[Entries for text and item locations]
---+---

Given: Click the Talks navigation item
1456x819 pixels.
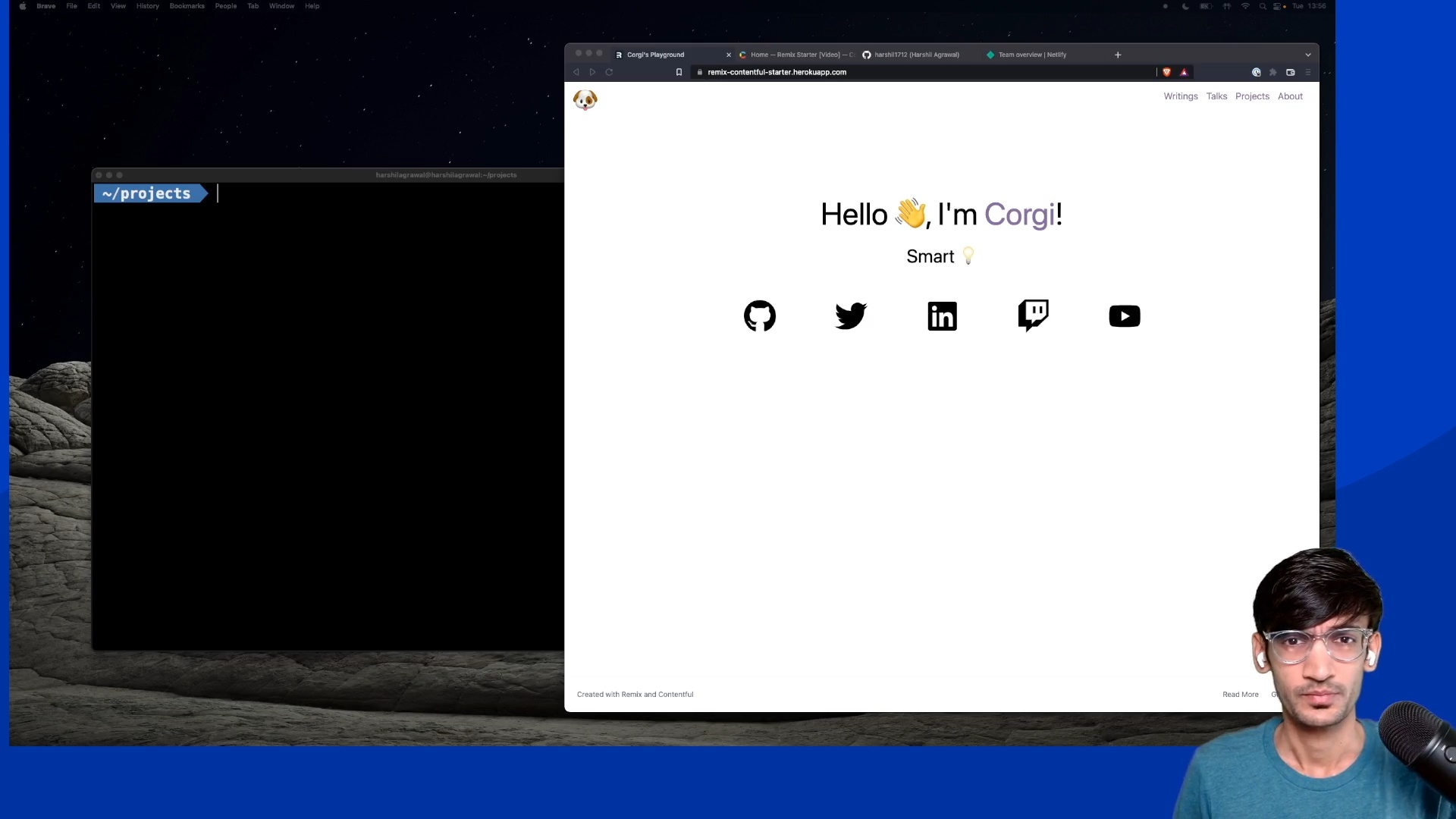Looking at the screenshot, I should coord(1217,95).
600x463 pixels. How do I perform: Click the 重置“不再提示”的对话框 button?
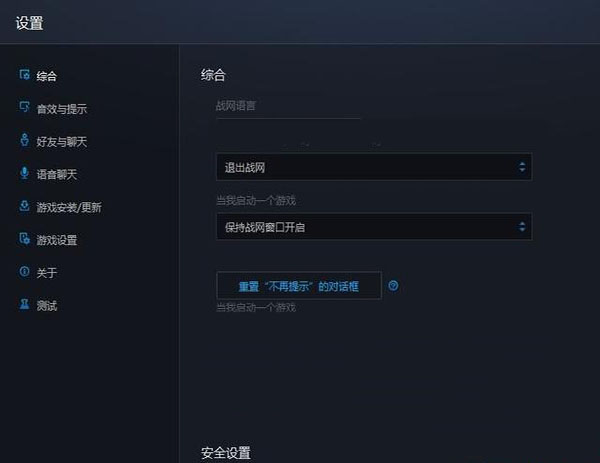point(299,285)
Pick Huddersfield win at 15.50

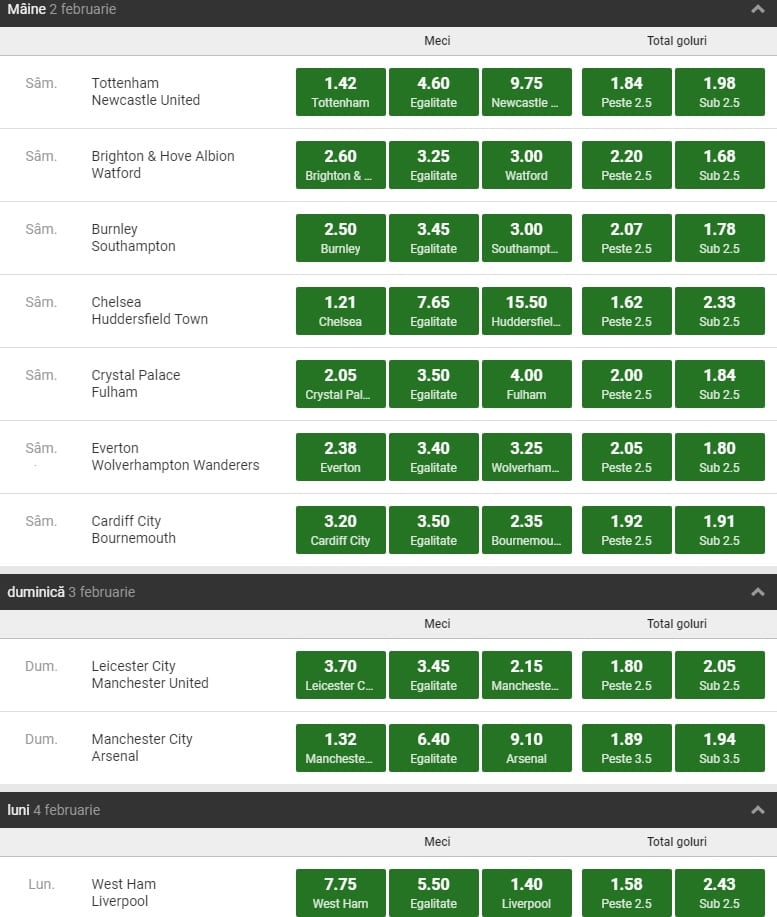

---+---

What to do: Output the records above as a numbered list, one line each, skipping blank lines and leaving out the pictures.

Response to the task:
1. Given: Click the Talks navigation item
2. 1456x819 pixels.
3. Looking at the screenshot, I should coord(1217,95).
4. 600x463 pixels. How do I perform: Click the 重置“不再提示”的对话框 button?
5. point(299,285)
6. Pick Huddersfield win at 15.50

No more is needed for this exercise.